While our research is still at the early stages, we have found a few metrics that are especially enlightening relative to the shape of the probability distribution. Our three primary metrics are: (1) the evolving pattern of put option trading volume relative to call option volume, (2) intra-day market activity, especially high/low spreads, and (3) implied volatility from options prices relative to historical volatility pattern shifts.

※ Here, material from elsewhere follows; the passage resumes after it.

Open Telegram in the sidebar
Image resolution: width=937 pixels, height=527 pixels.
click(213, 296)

Studying put/call volume patterns helps us understand if one side of the market is more at the center of the current debate than the other side. For example, immediately after former Federal Reserve (Fed) Chair Ben Bernanke threw his famous “Taper Tantrum” in May 2013, he set off a debate about if and when the Fed would withdraw quantitative easing (QE) and raise interest rates. Put volume on Treasury note and bond prices soared relative to call volume as an indicator that a two-scenario situation had developed. While there is a buyer and a seller for every trade; one side thought prices would fall (yields rise) and volatility might rise very soon (buyer of puts), while the other side thought the process of exiting QE would take a long time (seller of puts).

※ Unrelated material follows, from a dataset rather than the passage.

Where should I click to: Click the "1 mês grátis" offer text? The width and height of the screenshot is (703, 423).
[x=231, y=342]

Intra-day market dynamics help us appreciate risk in a different way. The observed high price to low price intra-day trading spread is informative in helping us assess the degree to which fat-tails might be present. Mathematically, work by Mark B. Garmin and others back in the 1970s and 1980s has shown that if one assumes a normal distribution then there is a straightforward way to estimate the standard deviation of daily returns from the intra-day high-to-low spread. Put another way, if the relationship between intra-day dynamics and the day-to-day standard deviation diverge in a significant manner, then this is strong evidence that the risk probability distribution is not normally distributed.
To ascertain the risk of price breaks we track the evolving pattern of implied volatility relative to historical volatility. While it is usual for implied volatility to exceed recent historical standard deviations, a shift in the pattern toward a much higher implied volatility may indicate that expectations for the potential of a sharp price break are building in the market. And, if a price break occurs, we often see a quick decline in the implied volatility representing a shift back to a single-mode bell-shaped distribution.

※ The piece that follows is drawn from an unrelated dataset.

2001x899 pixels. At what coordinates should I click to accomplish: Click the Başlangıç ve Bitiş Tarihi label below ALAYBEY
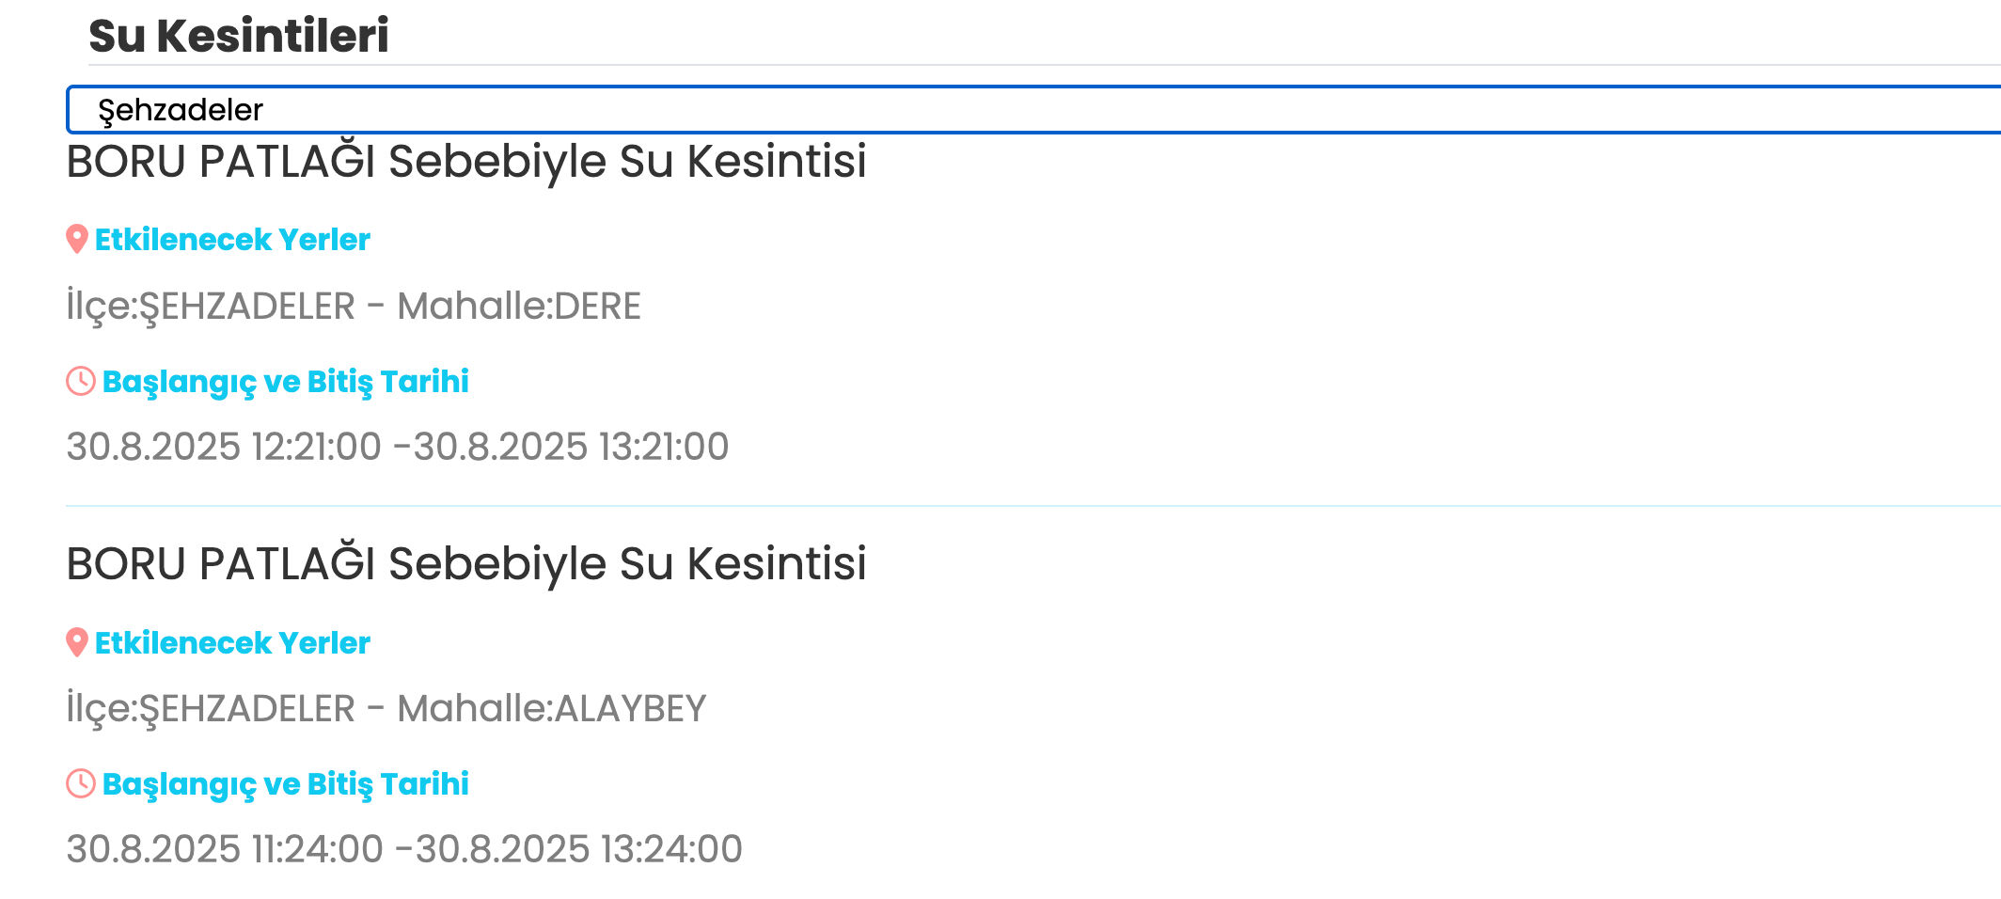click(286, 783)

We use a probability mixture technique that is distribution independent to combine our metrics and what we find is that most of the time, bell-shaped curves are appropriate descriptions of the probability distributions. Our method does, however, occasionally generate some especially tall distributions (i.e., high kurtosis), which we classify as “complacent” and worthy of special study to see if the market may be underestimating risks. We also see on occasion some very flat distributions, not unlike the Wall Street maxim about the equity markets “climbing a wall of worry.” And, finally, on rare occasions our metrics actually support the idea of a two-scenario, event risk, bi-modal distribution. The most likely source of event risk and bi-modal distributions are highly polarized elections, when the candidates are far apart and the vote is closely contested. We classify these event risks as “known date, unknown outcome”. We also see event risk around “unknown date, unknown outcome”, which has shown up when the US-induced trade war evolves into a tit-for-tat tariff retaliation episode. This type of event risk, for example, hit soybeans, quite hard during 2018. Policy decisions taken at scheduled meeting, like a Fed interest rate decision or an OPEC oil production decision fall into the “known date, unknown outcome” category, but they almost always are associated with bell-shaped probability distributions, because the policy makers go out of their way to telegraph the decision ahead of time, reflected in the fact that our metrics pick up no unusual risks.